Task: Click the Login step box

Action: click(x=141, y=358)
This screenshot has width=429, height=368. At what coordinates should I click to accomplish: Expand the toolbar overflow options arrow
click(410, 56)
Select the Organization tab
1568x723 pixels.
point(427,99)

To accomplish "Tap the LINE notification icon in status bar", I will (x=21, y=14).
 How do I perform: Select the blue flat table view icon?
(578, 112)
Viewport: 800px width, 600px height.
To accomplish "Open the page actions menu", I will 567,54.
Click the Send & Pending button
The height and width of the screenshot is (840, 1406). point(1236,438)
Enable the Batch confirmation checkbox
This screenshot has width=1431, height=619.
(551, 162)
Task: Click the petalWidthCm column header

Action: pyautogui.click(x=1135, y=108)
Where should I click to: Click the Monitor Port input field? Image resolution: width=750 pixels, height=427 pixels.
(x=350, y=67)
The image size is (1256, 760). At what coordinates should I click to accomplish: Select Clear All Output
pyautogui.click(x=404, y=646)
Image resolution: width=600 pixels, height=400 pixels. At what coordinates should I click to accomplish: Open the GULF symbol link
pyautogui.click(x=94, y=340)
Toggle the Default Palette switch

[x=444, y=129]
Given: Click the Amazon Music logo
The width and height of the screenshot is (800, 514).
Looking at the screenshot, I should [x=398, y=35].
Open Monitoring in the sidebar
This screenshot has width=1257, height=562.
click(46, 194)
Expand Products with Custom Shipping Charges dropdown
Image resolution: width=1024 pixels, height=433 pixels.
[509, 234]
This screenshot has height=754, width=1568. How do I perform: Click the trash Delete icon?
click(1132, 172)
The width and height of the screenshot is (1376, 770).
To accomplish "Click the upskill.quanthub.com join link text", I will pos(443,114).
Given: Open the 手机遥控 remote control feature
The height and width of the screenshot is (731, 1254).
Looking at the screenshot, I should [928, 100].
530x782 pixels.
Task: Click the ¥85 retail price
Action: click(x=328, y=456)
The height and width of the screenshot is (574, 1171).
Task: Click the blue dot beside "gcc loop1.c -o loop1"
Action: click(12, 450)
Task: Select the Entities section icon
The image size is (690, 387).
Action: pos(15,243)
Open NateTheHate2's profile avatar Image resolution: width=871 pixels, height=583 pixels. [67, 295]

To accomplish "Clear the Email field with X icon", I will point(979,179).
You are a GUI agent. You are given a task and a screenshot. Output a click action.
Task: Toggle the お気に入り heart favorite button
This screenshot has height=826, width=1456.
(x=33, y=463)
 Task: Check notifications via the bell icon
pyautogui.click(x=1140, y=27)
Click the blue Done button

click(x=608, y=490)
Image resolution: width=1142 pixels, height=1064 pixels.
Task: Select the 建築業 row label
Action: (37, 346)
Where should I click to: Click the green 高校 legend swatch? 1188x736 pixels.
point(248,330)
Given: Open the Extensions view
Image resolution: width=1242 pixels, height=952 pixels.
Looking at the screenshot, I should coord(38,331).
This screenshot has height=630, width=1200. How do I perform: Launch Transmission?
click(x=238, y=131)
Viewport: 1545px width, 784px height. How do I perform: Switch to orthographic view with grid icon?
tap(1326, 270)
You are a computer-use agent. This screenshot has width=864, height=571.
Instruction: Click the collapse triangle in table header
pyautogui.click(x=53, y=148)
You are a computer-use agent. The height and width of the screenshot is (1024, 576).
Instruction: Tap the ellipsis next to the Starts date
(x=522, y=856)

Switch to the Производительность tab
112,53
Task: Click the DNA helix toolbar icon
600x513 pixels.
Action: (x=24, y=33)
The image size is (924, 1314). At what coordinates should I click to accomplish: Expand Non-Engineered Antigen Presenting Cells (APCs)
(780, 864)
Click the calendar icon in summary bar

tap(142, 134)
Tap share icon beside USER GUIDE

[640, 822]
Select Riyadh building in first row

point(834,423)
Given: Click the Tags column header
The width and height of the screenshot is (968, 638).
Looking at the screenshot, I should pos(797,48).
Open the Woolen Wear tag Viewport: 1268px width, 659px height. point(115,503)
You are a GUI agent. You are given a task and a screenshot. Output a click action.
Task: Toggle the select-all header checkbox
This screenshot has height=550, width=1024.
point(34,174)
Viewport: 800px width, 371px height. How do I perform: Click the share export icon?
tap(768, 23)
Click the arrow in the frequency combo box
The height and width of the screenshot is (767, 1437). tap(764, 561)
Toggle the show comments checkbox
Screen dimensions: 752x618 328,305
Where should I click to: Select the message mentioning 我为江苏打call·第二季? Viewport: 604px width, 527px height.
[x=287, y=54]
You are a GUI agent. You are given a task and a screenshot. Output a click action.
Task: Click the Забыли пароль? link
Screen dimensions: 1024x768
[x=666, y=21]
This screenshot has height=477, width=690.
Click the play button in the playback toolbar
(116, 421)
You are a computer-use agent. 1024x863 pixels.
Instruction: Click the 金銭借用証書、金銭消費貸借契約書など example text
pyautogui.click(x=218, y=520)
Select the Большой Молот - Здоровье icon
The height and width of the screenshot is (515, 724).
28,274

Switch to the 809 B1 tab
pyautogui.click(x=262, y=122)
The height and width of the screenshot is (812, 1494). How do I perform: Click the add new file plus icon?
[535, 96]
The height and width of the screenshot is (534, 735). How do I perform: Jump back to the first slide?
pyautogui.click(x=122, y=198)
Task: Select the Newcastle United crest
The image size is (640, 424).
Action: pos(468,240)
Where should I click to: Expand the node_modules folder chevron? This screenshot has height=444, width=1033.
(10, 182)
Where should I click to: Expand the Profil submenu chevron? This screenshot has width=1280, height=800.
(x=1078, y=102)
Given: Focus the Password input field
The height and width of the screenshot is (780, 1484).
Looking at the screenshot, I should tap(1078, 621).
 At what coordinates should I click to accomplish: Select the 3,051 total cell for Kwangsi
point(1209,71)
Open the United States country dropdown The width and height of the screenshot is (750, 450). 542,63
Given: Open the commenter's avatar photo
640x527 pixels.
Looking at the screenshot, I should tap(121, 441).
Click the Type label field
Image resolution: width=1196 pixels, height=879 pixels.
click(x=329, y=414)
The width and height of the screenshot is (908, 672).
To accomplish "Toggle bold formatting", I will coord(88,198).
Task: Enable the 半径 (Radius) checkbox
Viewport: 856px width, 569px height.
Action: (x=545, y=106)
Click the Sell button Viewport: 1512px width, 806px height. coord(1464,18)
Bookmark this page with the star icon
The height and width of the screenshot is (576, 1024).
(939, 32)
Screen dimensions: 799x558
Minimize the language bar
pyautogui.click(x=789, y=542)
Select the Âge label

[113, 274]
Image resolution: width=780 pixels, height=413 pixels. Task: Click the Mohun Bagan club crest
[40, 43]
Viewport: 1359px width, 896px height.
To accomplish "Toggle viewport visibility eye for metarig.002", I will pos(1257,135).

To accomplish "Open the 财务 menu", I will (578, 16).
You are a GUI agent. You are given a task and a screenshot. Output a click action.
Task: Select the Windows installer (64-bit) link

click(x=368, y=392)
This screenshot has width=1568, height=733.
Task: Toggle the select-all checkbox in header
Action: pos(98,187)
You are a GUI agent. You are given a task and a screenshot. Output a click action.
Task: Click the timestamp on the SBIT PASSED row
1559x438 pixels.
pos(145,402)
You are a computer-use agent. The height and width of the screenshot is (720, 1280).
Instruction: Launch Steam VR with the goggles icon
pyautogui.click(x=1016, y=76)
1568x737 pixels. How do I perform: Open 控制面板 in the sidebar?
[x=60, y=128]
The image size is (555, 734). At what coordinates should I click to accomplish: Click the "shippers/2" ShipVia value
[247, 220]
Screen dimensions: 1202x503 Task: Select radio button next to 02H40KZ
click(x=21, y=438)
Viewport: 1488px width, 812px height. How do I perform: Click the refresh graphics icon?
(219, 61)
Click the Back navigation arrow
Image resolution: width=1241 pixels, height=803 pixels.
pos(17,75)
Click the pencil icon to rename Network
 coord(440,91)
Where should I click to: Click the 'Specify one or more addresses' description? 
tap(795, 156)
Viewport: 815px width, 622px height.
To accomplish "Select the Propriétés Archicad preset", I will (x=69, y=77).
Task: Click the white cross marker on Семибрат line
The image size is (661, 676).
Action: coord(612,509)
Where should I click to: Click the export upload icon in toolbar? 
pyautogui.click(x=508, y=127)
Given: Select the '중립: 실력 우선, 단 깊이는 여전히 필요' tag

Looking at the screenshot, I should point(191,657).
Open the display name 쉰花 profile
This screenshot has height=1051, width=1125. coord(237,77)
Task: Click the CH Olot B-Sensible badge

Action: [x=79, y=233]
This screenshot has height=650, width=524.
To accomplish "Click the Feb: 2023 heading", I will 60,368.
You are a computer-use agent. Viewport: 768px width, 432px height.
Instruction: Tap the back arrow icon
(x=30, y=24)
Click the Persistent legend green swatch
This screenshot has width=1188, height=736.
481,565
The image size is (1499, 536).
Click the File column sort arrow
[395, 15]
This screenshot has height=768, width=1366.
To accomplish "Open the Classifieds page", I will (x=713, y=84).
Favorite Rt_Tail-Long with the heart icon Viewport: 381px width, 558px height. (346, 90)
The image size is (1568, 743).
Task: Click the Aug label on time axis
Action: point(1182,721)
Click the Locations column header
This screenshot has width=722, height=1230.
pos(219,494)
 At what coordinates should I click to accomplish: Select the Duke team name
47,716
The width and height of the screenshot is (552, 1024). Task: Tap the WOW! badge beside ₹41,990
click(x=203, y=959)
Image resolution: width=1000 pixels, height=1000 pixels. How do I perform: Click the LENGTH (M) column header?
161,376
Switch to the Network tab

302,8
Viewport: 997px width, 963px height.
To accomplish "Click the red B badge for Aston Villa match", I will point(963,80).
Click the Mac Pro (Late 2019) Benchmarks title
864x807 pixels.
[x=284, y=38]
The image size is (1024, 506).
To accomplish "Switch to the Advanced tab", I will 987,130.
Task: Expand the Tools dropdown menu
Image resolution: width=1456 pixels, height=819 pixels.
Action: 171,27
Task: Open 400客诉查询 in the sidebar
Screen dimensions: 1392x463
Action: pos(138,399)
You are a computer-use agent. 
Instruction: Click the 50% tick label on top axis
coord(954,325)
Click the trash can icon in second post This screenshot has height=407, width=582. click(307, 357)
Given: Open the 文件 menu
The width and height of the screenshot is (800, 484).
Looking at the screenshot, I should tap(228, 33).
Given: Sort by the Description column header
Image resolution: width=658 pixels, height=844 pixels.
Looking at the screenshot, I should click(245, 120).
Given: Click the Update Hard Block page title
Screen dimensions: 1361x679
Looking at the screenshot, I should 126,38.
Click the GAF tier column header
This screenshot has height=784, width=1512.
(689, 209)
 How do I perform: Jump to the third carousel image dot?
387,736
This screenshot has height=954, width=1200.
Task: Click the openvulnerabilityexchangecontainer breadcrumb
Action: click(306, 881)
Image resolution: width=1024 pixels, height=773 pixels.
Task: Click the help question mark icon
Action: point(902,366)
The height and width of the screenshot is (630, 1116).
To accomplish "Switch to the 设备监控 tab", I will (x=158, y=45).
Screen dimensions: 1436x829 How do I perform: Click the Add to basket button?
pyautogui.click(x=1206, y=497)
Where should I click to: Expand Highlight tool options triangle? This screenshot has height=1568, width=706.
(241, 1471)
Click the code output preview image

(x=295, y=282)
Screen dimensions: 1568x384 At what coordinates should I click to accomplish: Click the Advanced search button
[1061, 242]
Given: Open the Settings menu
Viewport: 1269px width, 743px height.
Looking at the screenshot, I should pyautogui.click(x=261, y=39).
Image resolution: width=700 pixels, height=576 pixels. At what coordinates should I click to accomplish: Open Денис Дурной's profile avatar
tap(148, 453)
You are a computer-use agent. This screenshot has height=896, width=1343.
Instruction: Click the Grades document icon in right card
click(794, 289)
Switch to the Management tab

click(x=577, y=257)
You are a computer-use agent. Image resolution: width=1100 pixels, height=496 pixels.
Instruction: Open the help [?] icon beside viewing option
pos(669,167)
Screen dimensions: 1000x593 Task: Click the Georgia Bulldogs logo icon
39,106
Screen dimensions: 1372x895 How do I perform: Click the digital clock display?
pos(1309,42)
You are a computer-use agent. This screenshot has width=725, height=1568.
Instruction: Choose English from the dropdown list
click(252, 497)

·····

* [WHAT THE EXERCISE ASKS]: Pull out all lines from the entries above that include the word "title".

* [RESPONSE AREA]:
Click the Mac Pro (Late 2019) Benchmarks title
Given: Click the Update Hard Block page title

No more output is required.